Requirements -
Recast the rows from the line with "Task: Click the 修士论坛 site logo" to the line with "click(55, 52)", both included, as a JSON list of strings with one string per line. Leave out blank lines.
== Supplied entries
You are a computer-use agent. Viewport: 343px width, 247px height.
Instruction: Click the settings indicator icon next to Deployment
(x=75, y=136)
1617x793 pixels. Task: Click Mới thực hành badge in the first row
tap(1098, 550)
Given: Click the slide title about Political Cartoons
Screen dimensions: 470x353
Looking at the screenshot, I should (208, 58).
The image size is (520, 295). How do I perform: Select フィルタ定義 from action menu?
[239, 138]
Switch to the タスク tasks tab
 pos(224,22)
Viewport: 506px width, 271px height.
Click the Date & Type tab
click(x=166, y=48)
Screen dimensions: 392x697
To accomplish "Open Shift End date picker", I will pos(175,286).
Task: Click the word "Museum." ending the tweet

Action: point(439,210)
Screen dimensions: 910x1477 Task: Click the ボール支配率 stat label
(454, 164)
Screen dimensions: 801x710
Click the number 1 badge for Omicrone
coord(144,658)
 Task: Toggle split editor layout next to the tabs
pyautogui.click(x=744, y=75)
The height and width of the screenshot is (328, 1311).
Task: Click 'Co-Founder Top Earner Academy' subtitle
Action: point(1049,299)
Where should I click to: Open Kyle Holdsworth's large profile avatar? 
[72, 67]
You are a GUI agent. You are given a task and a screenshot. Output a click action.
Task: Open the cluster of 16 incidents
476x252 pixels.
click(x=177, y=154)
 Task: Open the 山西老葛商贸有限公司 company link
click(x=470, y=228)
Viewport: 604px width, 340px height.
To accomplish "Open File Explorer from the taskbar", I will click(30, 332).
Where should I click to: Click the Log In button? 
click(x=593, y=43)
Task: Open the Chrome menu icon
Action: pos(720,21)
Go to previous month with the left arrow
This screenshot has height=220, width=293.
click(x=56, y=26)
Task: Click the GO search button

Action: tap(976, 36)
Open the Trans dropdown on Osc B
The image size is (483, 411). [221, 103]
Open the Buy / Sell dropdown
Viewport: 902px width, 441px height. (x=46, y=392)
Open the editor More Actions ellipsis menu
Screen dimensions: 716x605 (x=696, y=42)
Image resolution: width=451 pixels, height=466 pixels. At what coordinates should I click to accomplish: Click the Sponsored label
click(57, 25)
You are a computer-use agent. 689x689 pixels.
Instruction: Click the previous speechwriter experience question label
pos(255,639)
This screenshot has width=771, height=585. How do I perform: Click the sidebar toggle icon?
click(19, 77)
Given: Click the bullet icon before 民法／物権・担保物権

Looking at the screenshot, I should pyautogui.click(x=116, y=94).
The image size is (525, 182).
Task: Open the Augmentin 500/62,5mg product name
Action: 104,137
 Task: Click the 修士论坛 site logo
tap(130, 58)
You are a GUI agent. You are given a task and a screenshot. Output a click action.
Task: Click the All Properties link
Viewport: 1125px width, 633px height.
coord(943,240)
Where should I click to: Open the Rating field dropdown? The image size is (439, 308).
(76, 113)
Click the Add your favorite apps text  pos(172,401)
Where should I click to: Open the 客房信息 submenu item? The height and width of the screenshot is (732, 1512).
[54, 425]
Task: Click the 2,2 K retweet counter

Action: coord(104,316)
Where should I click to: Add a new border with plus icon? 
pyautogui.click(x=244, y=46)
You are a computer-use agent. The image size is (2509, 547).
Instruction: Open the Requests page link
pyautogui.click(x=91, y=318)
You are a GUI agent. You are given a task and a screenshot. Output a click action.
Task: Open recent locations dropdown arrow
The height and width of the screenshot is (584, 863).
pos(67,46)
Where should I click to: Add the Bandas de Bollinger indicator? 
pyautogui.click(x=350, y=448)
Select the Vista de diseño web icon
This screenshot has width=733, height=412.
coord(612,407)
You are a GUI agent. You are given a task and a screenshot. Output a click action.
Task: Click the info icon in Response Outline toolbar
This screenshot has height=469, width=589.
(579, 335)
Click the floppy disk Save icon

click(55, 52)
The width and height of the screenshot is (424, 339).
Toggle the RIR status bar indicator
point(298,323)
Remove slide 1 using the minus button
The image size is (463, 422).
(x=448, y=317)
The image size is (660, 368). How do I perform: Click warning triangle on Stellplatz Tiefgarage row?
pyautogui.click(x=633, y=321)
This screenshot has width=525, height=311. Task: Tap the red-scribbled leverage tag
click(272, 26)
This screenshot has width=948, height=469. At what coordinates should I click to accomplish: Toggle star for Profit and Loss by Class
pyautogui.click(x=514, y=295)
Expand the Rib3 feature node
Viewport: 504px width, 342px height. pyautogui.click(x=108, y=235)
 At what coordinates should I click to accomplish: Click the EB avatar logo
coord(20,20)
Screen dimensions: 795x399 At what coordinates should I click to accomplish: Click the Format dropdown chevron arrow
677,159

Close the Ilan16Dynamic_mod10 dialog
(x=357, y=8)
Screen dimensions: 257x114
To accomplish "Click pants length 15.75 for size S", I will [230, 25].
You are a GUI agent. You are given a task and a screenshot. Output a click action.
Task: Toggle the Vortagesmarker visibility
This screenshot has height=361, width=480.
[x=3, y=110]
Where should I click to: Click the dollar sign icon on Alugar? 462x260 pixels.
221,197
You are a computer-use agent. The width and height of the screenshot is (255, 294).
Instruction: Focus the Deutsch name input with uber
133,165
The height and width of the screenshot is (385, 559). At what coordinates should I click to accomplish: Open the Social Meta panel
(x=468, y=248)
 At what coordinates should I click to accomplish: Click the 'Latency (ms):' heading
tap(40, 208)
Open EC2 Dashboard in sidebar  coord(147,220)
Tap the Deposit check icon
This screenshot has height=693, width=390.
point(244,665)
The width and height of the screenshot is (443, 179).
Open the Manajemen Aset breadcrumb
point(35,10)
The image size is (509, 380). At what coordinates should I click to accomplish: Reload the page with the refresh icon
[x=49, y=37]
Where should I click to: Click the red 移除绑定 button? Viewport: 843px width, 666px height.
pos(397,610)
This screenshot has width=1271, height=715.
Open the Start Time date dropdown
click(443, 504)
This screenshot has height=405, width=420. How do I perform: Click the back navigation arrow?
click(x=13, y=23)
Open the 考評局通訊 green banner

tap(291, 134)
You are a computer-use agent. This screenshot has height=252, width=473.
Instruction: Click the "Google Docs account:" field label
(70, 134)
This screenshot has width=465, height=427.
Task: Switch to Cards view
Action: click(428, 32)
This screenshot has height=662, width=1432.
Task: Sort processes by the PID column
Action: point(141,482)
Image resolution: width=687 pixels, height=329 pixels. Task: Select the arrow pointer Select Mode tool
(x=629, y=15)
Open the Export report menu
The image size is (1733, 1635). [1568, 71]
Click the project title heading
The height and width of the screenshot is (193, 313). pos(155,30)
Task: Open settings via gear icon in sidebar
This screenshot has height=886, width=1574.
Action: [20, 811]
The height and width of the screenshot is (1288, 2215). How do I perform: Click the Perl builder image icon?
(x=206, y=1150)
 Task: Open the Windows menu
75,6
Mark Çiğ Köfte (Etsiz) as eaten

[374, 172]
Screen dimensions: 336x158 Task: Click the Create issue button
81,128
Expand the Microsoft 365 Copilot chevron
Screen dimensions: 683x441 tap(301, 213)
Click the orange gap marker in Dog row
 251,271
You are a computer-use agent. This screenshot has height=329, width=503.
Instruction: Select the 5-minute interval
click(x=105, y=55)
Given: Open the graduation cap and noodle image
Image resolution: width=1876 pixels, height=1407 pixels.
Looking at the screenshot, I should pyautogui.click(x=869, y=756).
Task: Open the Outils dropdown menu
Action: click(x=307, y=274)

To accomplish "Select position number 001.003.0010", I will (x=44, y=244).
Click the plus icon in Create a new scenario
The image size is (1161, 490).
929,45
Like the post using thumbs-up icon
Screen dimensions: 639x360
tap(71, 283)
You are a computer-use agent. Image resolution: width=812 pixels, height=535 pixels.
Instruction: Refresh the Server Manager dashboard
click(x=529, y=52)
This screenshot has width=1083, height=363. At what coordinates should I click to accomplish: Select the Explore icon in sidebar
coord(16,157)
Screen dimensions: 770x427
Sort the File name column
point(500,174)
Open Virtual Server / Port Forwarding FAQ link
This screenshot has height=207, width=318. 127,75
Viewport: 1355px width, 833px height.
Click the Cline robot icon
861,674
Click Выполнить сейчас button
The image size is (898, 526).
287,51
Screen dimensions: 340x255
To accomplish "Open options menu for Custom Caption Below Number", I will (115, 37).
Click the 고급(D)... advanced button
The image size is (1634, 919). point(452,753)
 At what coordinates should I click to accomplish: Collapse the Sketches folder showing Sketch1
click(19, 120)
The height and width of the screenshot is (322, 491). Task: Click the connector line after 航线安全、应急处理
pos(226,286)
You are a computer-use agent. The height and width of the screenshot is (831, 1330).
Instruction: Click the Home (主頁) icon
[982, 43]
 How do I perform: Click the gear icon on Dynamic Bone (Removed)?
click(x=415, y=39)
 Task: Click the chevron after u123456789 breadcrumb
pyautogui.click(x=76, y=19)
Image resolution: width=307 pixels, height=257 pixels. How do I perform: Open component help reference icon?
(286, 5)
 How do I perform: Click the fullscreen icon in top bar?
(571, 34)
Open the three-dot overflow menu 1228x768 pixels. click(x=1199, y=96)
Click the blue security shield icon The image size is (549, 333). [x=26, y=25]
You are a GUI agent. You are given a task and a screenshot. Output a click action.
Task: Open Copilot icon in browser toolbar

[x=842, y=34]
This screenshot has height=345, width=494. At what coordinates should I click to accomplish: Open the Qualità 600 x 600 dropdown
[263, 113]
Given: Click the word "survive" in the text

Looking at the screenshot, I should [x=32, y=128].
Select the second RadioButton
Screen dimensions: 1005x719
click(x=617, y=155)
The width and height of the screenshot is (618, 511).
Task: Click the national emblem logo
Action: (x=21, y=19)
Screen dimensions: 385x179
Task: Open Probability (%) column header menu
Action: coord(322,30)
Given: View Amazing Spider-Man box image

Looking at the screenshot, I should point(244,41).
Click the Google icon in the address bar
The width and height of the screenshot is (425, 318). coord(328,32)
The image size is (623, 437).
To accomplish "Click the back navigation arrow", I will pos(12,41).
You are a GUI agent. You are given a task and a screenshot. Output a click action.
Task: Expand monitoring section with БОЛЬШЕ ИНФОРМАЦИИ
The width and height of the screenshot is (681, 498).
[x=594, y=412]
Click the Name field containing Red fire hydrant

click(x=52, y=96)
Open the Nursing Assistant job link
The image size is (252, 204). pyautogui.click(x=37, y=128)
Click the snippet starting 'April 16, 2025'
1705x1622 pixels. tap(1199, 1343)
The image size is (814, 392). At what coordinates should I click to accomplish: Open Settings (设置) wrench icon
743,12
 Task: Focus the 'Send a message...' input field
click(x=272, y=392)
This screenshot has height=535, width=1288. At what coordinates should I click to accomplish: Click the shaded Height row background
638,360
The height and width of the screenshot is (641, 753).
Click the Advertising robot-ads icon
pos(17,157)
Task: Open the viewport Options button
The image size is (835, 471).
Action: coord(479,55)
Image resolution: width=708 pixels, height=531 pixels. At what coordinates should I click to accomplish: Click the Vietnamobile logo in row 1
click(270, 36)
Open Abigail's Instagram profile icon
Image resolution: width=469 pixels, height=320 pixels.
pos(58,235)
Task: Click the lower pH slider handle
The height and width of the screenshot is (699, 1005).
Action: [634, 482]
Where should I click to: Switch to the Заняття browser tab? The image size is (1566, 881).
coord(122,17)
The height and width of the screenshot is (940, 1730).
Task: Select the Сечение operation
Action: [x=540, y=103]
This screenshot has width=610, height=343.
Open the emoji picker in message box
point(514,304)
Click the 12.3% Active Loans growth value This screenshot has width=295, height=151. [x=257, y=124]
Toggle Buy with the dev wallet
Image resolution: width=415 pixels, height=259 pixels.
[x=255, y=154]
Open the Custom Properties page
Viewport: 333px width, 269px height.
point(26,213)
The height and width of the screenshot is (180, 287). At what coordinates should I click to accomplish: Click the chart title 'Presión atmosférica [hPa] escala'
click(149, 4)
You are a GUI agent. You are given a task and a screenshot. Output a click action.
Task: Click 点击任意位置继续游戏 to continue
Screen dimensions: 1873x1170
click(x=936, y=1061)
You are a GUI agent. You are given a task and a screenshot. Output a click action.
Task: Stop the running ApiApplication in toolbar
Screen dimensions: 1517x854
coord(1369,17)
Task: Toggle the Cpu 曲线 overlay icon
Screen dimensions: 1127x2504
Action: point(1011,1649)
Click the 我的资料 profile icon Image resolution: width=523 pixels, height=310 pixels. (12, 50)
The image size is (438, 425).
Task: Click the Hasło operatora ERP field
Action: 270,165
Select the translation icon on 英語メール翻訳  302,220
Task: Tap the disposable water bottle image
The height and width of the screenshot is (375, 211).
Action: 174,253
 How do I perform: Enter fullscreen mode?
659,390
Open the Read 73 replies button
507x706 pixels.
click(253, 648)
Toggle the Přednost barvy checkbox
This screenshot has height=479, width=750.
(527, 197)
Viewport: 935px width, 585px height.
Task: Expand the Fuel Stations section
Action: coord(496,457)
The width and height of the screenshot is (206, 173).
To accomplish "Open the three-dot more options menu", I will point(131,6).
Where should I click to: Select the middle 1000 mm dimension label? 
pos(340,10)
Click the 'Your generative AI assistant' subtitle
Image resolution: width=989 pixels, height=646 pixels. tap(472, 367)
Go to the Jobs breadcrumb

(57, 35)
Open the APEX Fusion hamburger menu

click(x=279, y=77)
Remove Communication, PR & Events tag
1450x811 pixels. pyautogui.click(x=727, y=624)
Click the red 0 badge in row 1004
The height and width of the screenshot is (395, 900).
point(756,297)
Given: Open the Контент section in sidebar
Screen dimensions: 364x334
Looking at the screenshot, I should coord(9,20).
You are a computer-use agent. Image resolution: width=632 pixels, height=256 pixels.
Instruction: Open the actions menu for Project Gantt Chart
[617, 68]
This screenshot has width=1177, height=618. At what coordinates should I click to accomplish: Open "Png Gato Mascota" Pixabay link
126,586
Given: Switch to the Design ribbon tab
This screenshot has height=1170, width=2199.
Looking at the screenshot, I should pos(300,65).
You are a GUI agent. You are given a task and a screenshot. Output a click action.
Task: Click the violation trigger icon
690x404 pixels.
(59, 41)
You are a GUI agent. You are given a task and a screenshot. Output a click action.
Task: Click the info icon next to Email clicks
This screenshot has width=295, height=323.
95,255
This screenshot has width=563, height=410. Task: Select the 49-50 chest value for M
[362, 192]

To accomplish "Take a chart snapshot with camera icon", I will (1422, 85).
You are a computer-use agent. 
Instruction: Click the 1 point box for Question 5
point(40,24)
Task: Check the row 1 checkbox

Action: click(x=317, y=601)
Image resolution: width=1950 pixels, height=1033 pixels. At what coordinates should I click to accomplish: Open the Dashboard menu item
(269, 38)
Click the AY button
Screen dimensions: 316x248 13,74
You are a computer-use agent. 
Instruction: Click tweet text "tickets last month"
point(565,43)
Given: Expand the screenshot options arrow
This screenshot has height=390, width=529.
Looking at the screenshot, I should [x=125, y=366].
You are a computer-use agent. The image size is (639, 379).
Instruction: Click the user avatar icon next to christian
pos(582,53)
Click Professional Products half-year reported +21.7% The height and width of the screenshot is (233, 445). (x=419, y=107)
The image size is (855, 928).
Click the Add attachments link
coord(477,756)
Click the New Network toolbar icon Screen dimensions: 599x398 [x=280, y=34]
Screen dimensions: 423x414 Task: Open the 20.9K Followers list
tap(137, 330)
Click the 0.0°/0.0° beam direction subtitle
====
The solution -
[
  " Task: Click the 修士论坛 site logo",
  "tap(130, 58)",
  "You are a GUI agent. You are given a task and a screenshot. Output a click action.",
  "Task: Click the All Properties link",
  "Viewport: 1125px width, 633px height.",
  "coord(943,240)",
  "Where should I click to: Open the Rating field dropdown? The image size is (439, 308).",
  "(76, 113)",
  "Click the Add your favorite apps text  pos(172,401)",
  "Where should I click to: Open the 客房信息 submenu item? The height and width of the screenshot is (732, 1512).",
  "[54, 425]",
  "Task: Click the 2,2 K retweet counter",
  "Action: coord(104,316)",
  "Where should I click to: Add a new border with plus icon? ",
  "pyautogui.click(x=244, y=46)",
  "You are a computer-use agent. The image size is (2509, 547).",
  "Instruction: Open the Requests page link",
  "pyautogui.click(x=91, y=318)",
  "You are a GUI agent. You are given a task and a screenshot. Output a click action.",
  "Task: Open recent locations dropdown arrow",
  "The height and width of the screenshot is (584, 863).",
  "pos(67,46)",
  "Where should I click to: Add the Bandas de Bollinger indicator? ",
  "pyautogui.click(x=350, y=448)",
  "Select the Vista de diseño web icon",
  "This screenshot has width=733, height=412.",
  "coord(612,407)",
  "You are a GUI agent. You are given a task and a screenshot. Output a click action.",
  "Task: Click the info icon in Response Outline toolbar",
  "This screenshot has height=469, width=589.",
  "(579, 335)",
  "Click the floppy disk Save icon",
  "click(55, 52)"
]